PROBLEM REQUIREMENTS: Without any pictures, print the lines below from the one that has "[button] (40, 125)" through the one that has "Terms of Service (102, 2245)", exactly and nothing else.

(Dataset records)
.....

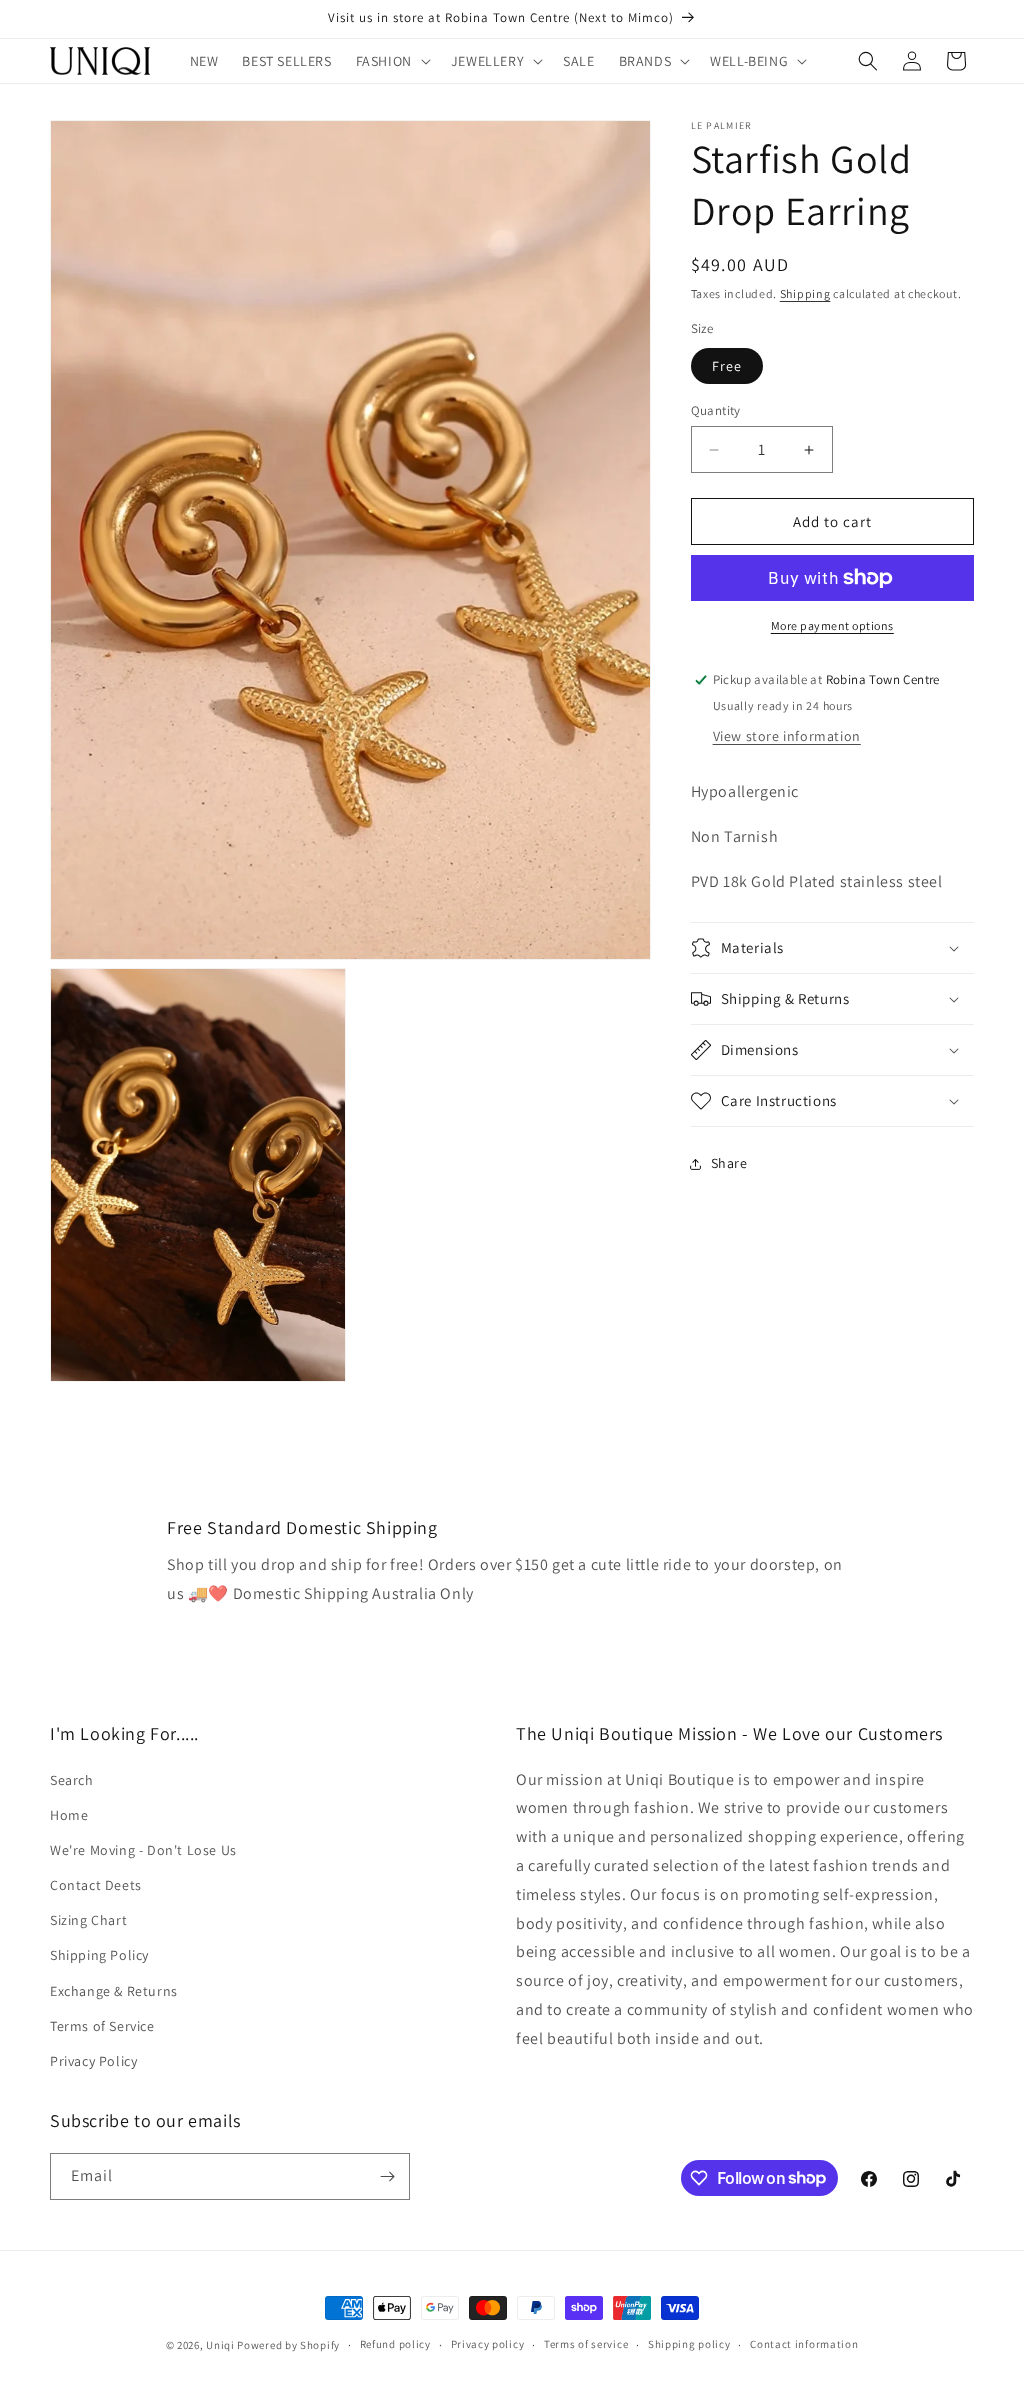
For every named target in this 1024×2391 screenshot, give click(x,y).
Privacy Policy (93, 2061)
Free (727, 366)
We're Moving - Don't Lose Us (143, 1850)
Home (69, 1815)
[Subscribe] (387, 2176)
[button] (391, 61)
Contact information (804, 2344)
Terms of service (586, 2344)
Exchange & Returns (114, 1991)
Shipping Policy (99, 1955)
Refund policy (395, 2344)
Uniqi (220, 2345)
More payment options (832, 625)
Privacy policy (488, 2344)
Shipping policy (689, 2344)
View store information (787, 736)
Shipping (805, 293)
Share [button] (729, 1163)
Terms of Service (102, 2026)
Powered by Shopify (288, 2345)
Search (72, 1780)
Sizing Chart (88, 1920)
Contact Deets (96, 1885)
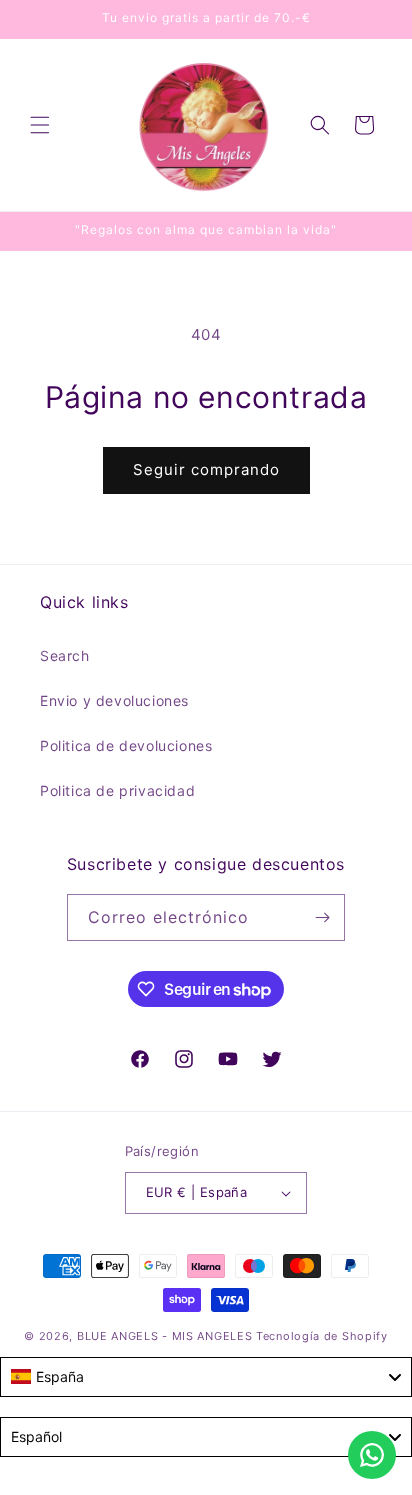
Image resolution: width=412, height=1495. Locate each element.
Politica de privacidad (117, 790)
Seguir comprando (206, 469)
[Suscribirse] (322, 917)
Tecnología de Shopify (322, 1336)
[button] (40, 125)
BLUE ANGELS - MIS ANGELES (165, 1336)
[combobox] (206, 1377)
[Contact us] (372, 1455)
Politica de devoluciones (126, 745)
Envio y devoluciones (114, 700)
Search (65, 655)
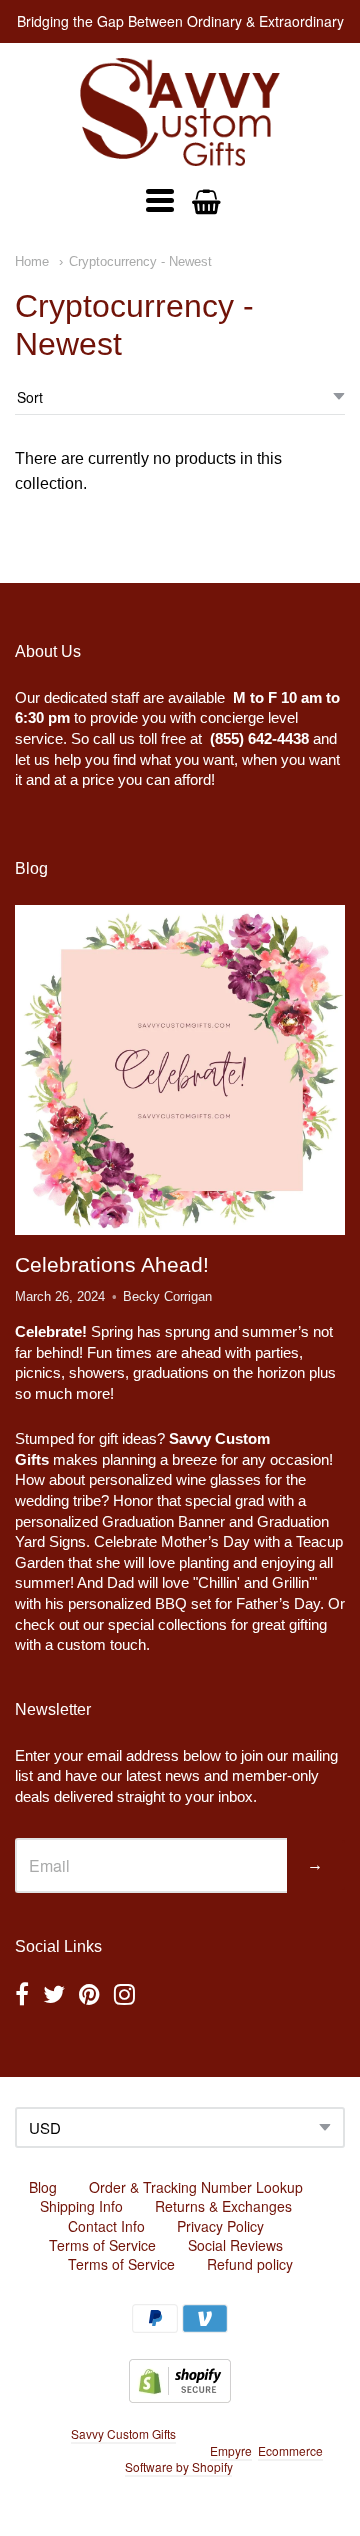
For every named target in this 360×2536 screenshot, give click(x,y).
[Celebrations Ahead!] (180, 1070)
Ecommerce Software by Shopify (224, 2459)
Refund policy (250, 2264)
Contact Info (106, 2226)
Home (32, 261)
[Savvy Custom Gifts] (180, 112)
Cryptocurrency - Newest (140, 261)
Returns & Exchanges (223, 2206)
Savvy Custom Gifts (123, 2433)
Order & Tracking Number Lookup (196, 2187)
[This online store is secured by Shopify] (180, 2396)
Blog (43, 2187)
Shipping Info (81, 2206)
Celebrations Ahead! (112, 1264)
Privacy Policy (220, 2226)
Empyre (231, 2450)
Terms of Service (102, 2245)
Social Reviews (235, 2245)
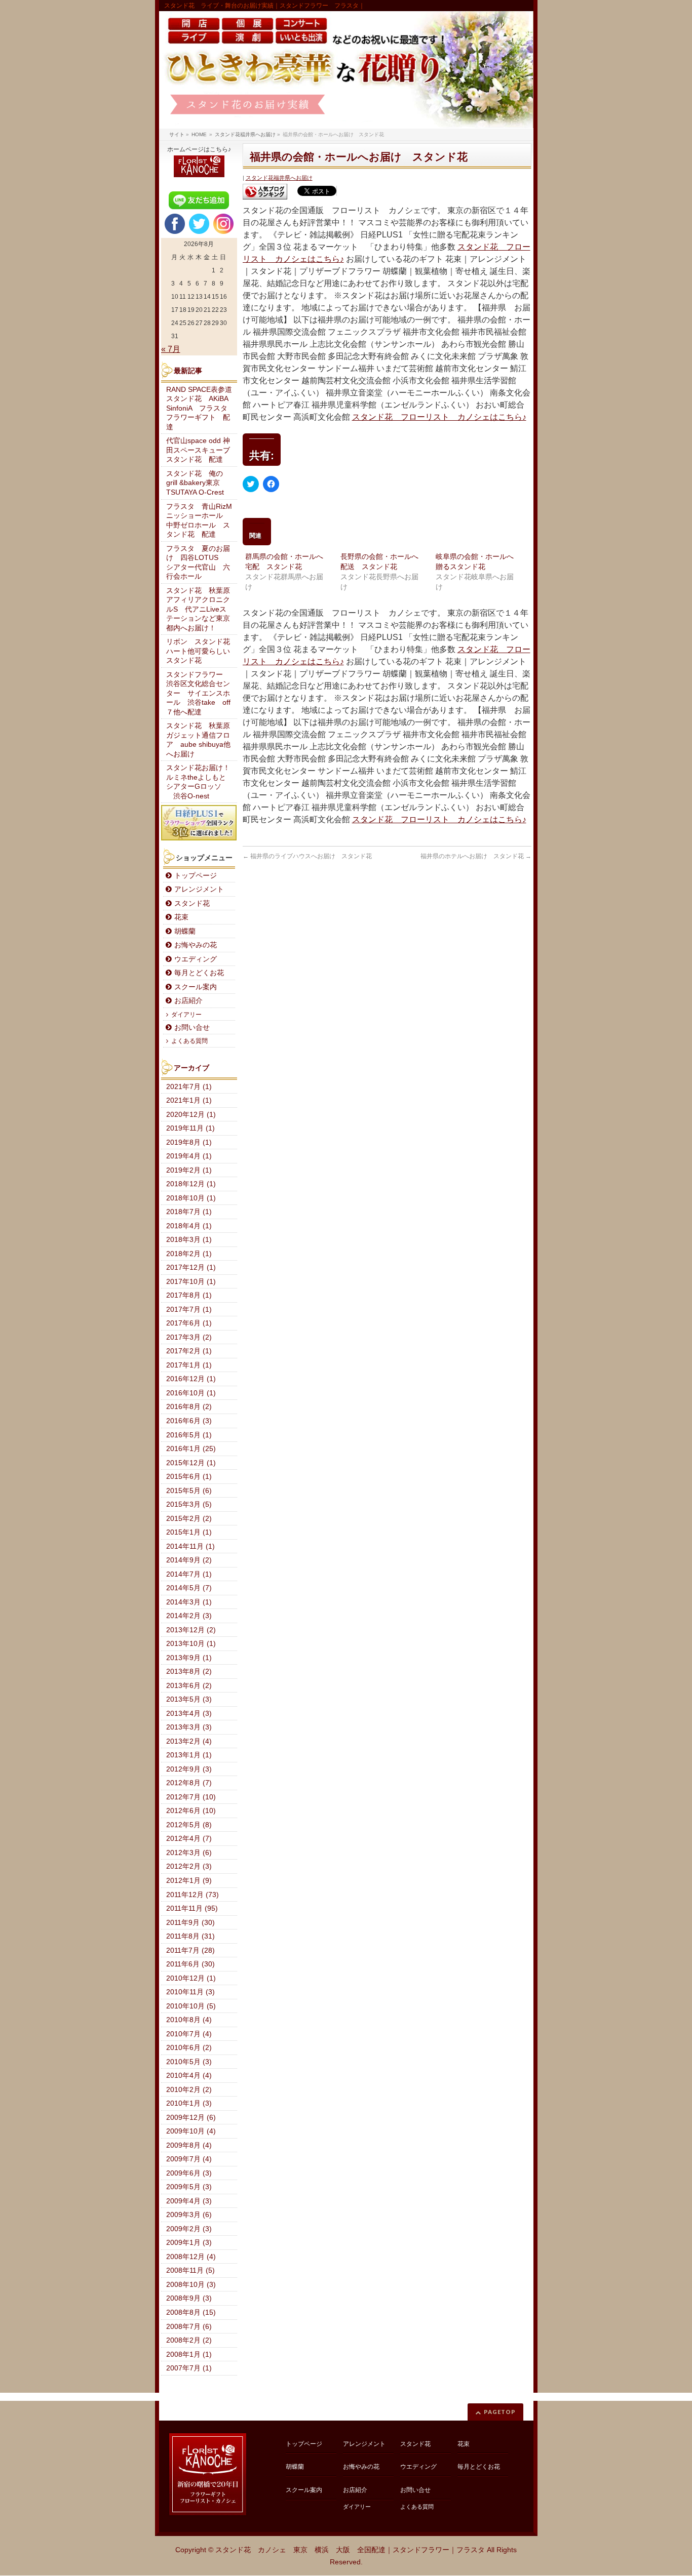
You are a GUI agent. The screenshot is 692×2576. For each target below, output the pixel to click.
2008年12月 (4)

.....

RESULT FOR THIS EXERCISE:
[button] (40, 125)
BLUE ANGELS - MIS ANGELES (165, 1336)
[combobox] (206, 1377)
[Contact us] (372, 1455)
Politica de devoluciones (126, 745)
Envio y devoluciones (114, 700)
Search (65, 655)
For every named target in this 360×2536 screenshot, give click(x,y).
[Celebrations Ahead!] (180, 1070)
Ecommerce Software by Shopify (224, 2459)
Refund policy (250, 2264)
Contact Info (106, 2226)
Home (32, 261)
[Savvy Custom Gifts] (180, 112)
Cryptocurrency - Newest (140, 261)
Returns & Exchanges (223, 2206)
Savvy Custom Gifts (123, 2433)
Order & Tracking Number Lookup (196, 2187)
[This online store is secured by Shopify] (180, 2396)
Blog (43, 2187)
Shipping Info (81, 2206)
Celebrations Ahead! (112, 1264)
Privacy Policy (220, 2226)
Empyre (231, 2450)
Terms of Service (102, 2245)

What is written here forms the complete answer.